## Set exercise:
From the forum thread below about Irish members near Waterford, copy word for word the part that opens with the words "However I managed, with" and closes with "to fit exactly.".

## Passage given:
━━━━━━━━━━━━━━━━

# irish member. waterford



## mum of 11 (Jul 14, 2011)

are there any many irish members living near waterford, hoping to move there soon. know of any knitting groups


----------



## debidoodle (Sep 13, 2011)

I'm Irish, but I'm in Texas!


----------



## mama879 (Jan 27, 2011)

Nice to meet you. My little toe on my right foot is Irish. I have a real mixture in me. lol. I do not live in Ireland but would love to visit there. Enjoy the forum it's a great site and there are some great people here. You can learn so much.


----------



## countrygal (Oct 21, 2011)

Welcome Irish Lady.
I'm Irish in Ohio


----------



## grosvenor (Mar 19, 2011)

I was in Ireland in 1960 and wanted to visit the Waterford crystal factory but it was holiday time, closed.
However I managed, with another Aussie, to bluff my way on to the newly-built but as yet unpainted ship, Canberra.

and in Donegal, in the carpet factory, saw a floor-covering for the salon of a famous dress designer. It had a long piece for the coridor and side pieces for each of the adjacent rooms, all made to fit exactly. 

No seams would be required!!!! Wonderful seamless work!


Grosvenor, Lindfield, Australia


----------



## patocenizo (Jun 24, 2011)

No, I am from Southern California but have visited beautiful Waterford and have lovely memories of your country.


----------



## tammie52 (Feb 14, 2011)

im from belfast have a daughter who lived in the south for a few yrs welcome to the forum hope you enjoy it tammie


----------



## GrannyLinda (Jan 27, 2011)

I live in Texas, am of Irish grandparents, and would give my eye teeth to live in Waterford. It would be a toss-up which I would buy more...yarn or crystal.


----------



## patocenizo (Jun 24, 2011)

That would be a terrible dilema...


GrannyLinda said:


> I live in Texas, am of Irish grandparents, and would give my eye teeth to live in Waterford. It would be a toss-up which I would buy more...yarn or crystal.


----------



## GrannyLinda (Jan 27, 2011)

ABSOLUTELY


----------



## Irish maggie (May 11, 2011)

tammie52 said:


> im from belfast have a daughter who lived in the south for a few yrs welcome to the forum hope you enjoy it tammie


hi tammie Im from Belfast :thumbup:


----------



## loribelle (Sep 16, 2011)

━━━━━━━━━━━━━━━━

## Dataset excerpt:
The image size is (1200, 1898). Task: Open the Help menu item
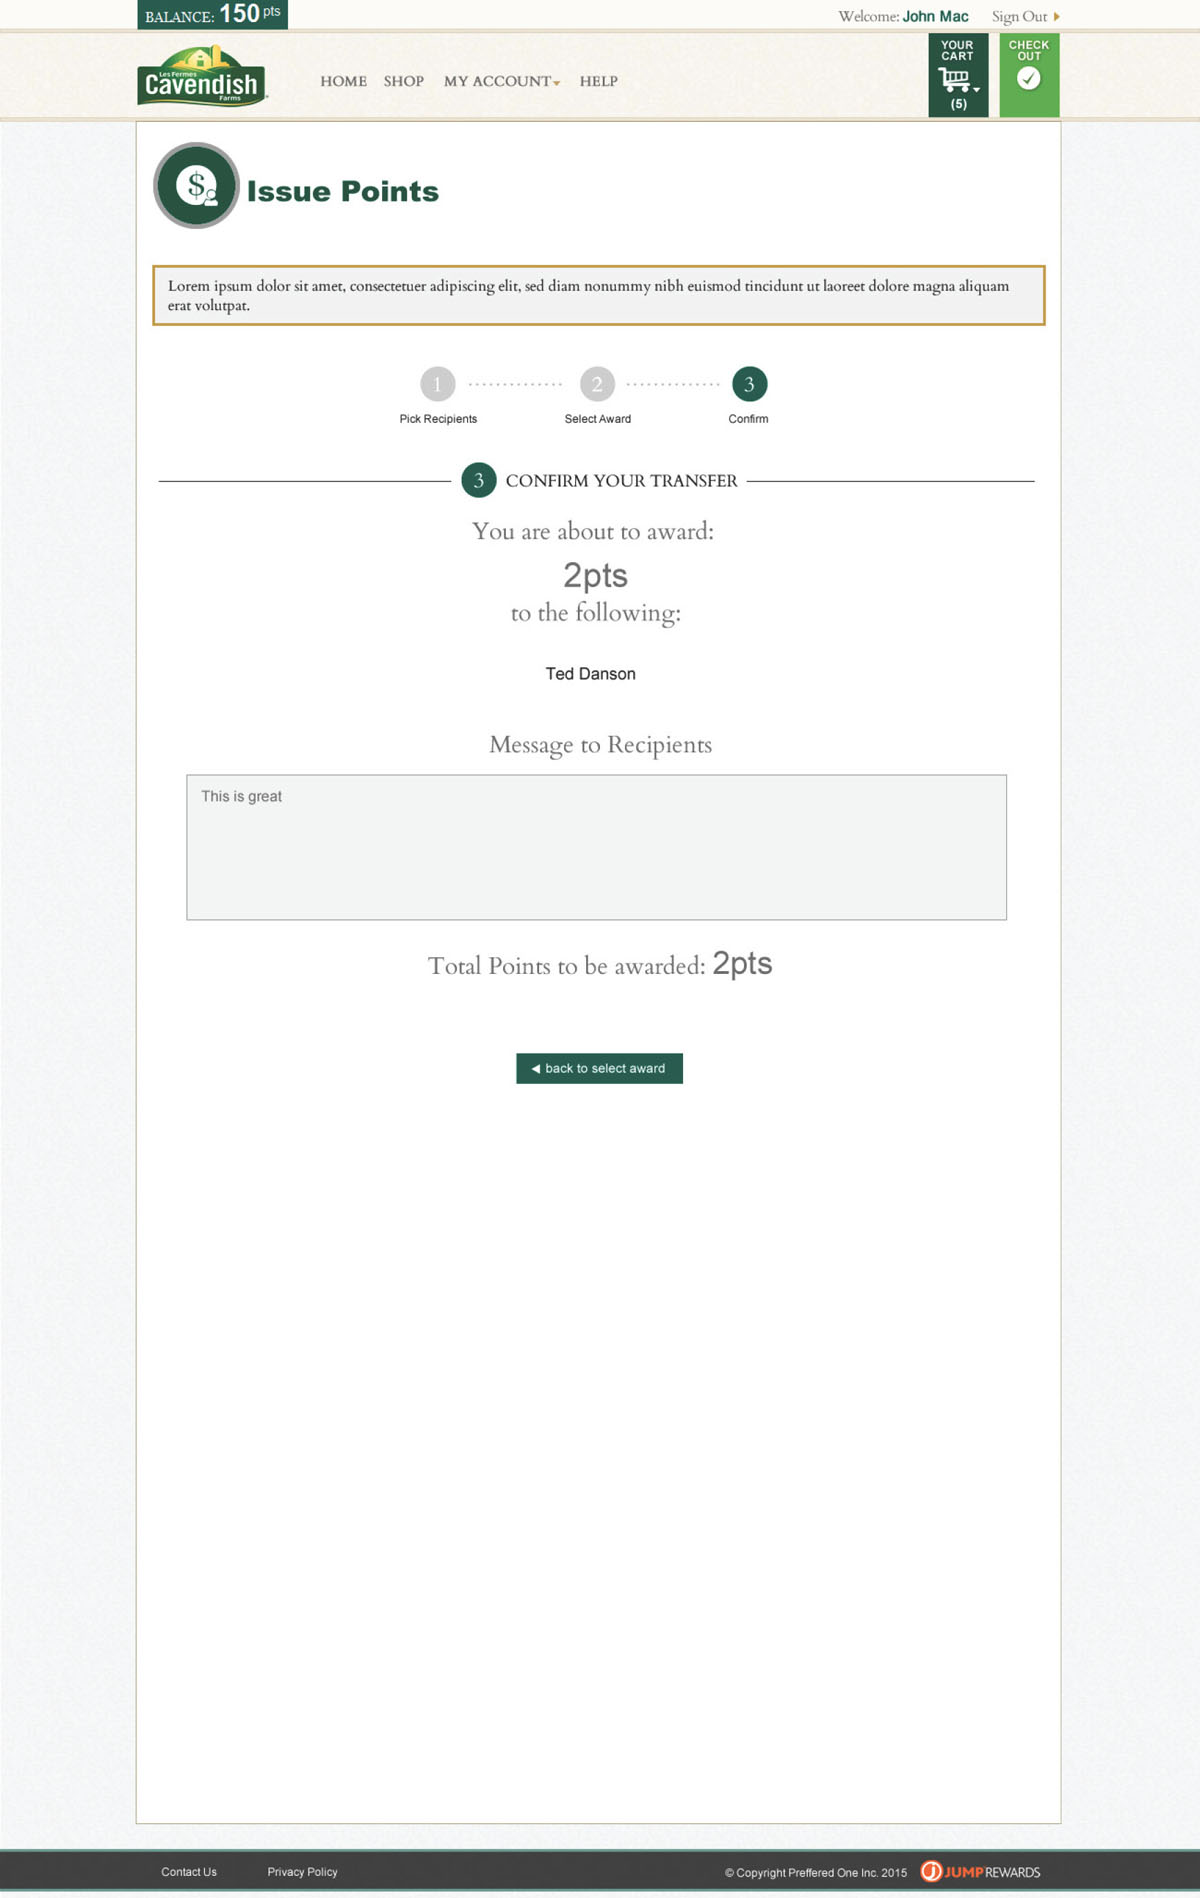point(598,81)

━━━━━━━━━━━━━━━━

## Answer to the problem:
However I managed, with another Aussie, to bluff my way on to the newly-built but as yet unpainted ship, Canberra.

and in Donegal, in the carpet factory, saw a floor-covering for the salon of a famous dress designer. It had a long piece for the coridor and side pieces for each of the adjacent rooms, all made to fit exactly.